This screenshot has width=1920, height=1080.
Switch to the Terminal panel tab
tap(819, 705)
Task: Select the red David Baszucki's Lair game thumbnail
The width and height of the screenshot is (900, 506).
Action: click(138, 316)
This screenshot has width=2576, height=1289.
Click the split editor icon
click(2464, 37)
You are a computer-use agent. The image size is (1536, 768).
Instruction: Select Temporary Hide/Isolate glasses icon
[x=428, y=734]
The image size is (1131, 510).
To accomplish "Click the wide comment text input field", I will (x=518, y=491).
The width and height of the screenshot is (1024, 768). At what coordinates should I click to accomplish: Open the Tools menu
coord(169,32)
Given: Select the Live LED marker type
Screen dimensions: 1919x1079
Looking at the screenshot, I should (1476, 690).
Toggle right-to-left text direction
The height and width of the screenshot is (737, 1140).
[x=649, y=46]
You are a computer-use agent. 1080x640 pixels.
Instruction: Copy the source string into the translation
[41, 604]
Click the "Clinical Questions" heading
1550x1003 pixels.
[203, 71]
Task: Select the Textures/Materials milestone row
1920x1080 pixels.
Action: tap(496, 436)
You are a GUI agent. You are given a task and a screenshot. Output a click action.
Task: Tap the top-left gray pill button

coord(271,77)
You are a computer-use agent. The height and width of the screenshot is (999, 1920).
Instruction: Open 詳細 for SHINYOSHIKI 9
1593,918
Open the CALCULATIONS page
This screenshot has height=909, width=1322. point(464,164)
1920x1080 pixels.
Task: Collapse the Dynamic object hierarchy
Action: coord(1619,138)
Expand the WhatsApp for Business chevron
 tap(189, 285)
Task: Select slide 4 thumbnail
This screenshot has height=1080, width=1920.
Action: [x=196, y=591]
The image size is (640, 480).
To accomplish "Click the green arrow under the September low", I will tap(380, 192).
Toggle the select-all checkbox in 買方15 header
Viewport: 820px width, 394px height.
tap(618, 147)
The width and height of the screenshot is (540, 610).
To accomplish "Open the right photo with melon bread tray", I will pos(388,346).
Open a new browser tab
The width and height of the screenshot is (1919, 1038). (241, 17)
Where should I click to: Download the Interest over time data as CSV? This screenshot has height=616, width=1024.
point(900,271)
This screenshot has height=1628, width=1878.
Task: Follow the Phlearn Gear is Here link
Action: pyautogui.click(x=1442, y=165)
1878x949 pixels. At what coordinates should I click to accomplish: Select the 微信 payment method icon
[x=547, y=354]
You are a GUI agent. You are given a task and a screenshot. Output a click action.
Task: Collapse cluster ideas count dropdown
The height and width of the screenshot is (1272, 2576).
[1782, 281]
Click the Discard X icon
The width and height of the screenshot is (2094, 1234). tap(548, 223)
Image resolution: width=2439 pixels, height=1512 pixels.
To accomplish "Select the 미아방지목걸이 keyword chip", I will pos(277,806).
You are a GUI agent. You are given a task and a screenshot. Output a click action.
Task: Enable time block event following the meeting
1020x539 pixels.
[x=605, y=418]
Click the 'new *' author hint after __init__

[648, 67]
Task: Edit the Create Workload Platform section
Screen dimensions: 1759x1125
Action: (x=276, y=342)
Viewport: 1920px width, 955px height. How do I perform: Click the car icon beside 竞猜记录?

■ ■ ■ ■ ■

» TASK BRIEF: Could you print the whole of the material above again, line for line and with nothing changed?

» REPLY:
This screenshot has width=1920, height=1080.
Switch to the Terminal panel tab
tap(819, 705)
Task: Select the red David Baszucki's Lair game thumbnail
The width and height of the screenshot is (900, 506).
Action: click(138, 316)
This screenshot has width=2576, height=1289.
Click the split editor icon
click(2464, 37)
You are a computer-use agent. The image size is (1536, 768).
Instruction: Select Temporary Hide/Isolate glasses icon
[x=428, y=734]
The image size is (1131, 510).
To accomplish "Click the wide comment text input field", I will (x=518, y=491).
The width and height of the screenshot is (1024, 768). At what coordinates should I click to accomplish: Open the Tools menu
coord(169,32)
Given: Select the Live LED marker type
Screen dimensions: 1919x1079
Looking at the screenshot, I should (1476, 690).
Toggle right-to-left text direction
The height and width of the screenshot is (737, 1140).
[x=649, y=46]
You are a computer-use agent. 1080x640 pixels.
Instruction: Copy the source string into the translation
[41, 604]
Click the "Clinical Questions" heading
1550x1003 pixels.
[203, 71]
Task: Select the Textures/Materials milestone row
1920x1080 pixels.
Action: tap(496, 436)
You are a GUI agent. You are given a task and a screenshot. Output a click action.
Task: Tap the top-left gray pill button

coord(271,77)
You are a computer-use agent. The height and width of the screenshot is (999, 1920).
Instruction: Open 詳細 for SHINYOSHIKI 9
1593,918
Open the CALCULATIONS page
This screenshot has height=909, width=1322. point(464,164)
1920x1080 pixels.
Task: Collapse the Dynamic object hierarchy
Action: coord(1619,138)
Expand the WhatsApp for Business chevron
 tap(189, 285)
Task: Select slide 4 thumbnail
This screenshot has height=1080, width=1920.
Action: [x=196, y=591]
The image size is (640, 480).
To accomplish "Click the green arrow under the September low", I will tap(380, 192).
Toggle the select-all checkbox in 買方15 header
Viewport: 820px width, 394px height.
tap(618, 147)
The width and height of the screenshot is (540, 610).
To accomplish "Open the right photo with melon bread tray", I will pos(388,346).
Open a new browser tab
The width and height of the screenshot is (1919, 1038). (241, 17)
Where should I click to: Download the Interest over time data as CSV? This screenshot has height=616, width=1024.
point(900,271)
This screenshot has height=1628, width=1878.
Task: Follow the Phlearn Gear is Here link
Action: pyautogui.click(x=1442, y=165)
1878x949 pixels. At what coordinates should I click to accomplish: Select the 微信 payment method icon
[x=547, y=354]
You are a GUI agent. You are given a task and a screenshot. Output a click action.
Task: Collapse cluster ideas count dropdown
The height and width of the screenshot is (1272, 2576).
[1782, 281]
Click the Discard X icon
The width and height of the screenshot is (2094, 1234). tap(548, 223)
Image resolution: width=2439 pixels, height=1512 pixels.
To accomplish "Select the 미아방지목걸이 keyword chip", I will pos(277,806).
You are a GUI agent. You are given a task and a screenshot. Output a click action.
Task: Enable time block event following the meeting
1020x539 pixels.
[x=605, y=418]
Click the 'new *' author hint after __init__

[648, 67]
Task: Edit the Create Workload Platform section
Screen dimensions: 1759x1125
Action: (x=276, y=342)
Viewport: 1920px width, 955px height. How do I perform: Click the car icon beside 竞猜记录?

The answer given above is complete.